__TASK TO COMPLETE__:
The required output is the line that contains "Ψηφιακές Κυκλοφορίες (1248, 214)" plus every line after it in the listing below, copied exactly as it appears.

__INFORMATION SHOWN__:

::::::::::

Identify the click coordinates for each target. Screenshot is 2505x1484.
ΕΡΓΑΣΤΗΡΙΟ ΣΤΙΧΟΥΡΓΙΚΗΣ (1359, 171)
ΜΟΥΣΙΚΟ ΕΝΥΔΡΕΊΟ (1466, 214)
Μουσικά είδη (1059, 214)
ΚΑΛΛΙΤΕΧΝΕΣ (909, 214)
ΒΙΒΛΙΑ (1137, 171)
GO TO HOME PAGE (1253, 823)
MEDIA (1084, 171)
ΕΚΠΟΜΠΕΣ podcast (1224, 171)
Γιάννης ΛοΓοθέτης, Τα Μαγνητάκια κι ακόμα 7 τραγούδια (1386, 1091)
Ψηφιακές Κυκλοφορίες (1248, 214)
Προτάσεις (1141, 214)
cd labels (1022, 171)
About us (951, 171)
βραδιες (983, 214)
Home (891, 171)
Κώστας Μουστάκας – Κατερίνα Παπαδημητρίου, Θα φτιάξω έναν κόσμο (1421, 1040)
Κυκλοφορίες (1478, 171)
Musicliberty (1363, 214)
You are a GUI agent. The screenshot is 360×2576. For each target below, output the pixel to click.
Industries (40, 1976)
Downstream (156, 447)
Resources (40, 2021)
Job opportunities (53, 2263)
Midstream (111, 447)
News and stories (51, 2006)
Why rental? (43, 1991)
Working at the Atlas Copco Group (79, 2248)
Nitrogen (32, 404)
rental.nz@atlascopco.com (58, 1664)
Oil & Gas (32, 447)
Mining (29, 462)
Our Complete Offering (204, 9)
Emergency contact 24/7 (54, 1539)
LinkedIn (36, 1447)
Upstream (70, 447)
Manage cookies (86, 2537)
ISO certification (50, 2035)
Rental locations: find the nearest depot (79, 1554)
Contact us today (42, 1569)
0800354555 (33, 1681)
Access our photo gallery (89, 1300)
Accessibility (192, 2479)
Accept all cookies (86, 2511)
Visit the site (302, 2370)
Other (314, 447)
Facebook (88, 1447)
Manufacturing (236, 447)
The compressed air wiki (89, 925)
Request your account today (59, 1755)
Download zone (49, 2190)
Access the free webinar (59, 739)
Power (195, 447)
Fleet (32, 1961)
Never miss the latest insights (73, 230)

::::::::::

__SOLUTION BELOW__:
Ψηφιακές Κυκλοφορίες (1248, 214)
Προτάσεις (1141, 214)
cd labels (1022, 171)
About us (951, 171)
βραδιες (983, 214)
Home (891, 171)
Κώστας Μουστάκας – Κατερίνα Παπαδημητρίου, Θα φτιάξω έναν κόσμο (1421, 1040)
Κυκλοφορίες (1478, 171)
Musicliberty (1363, 214)
You are a GUI agent. The screenshot is 360×2576. For each target below, output the pixel to click.
Industries (40, 1976)
Downstream (156, 447)
Resources (40, 2021)
Job opportunities (53, 2263)
Midstream (111, 447)
News and stories (51, 2006)
Why rental? (43, 1991)
Working at the Atlas Copco Group (79, 2248)
Nitrogen (32, 404)
rental.nz@atlascopco.com (58, 1664)
Oil & Gas (32, 447)
Mining (29, 462)
Our Complete Offering (204, 9)
Emergency contact 24/7 (54, 1539)
LinkedIn (36, 1447)
Upstream (70, 447)
Manage cookies (86, 2537)
ISO certification (50, 2035)
Rental locations: find the nearest depot (79, 1554)
Contact us today (42, 1569)
0800354555 (33, 1681)
Access our photo gallery (89, 1300)
Accessibility (192, 2479)
Accept all cookies (86, 2511)
Visit the site (302, 2370)
Other (314, 447)
Facebook (88, 1447)
Manufacturing (236, 447)
The compressed air wiki (89, 925)
Request your account today (59, 1755)
Download zone (49, 2190)
Access the free webinar (59, 739)
Power (195, 447)
Fleet (32, 1961)
Never miss the latest insights (73, 230)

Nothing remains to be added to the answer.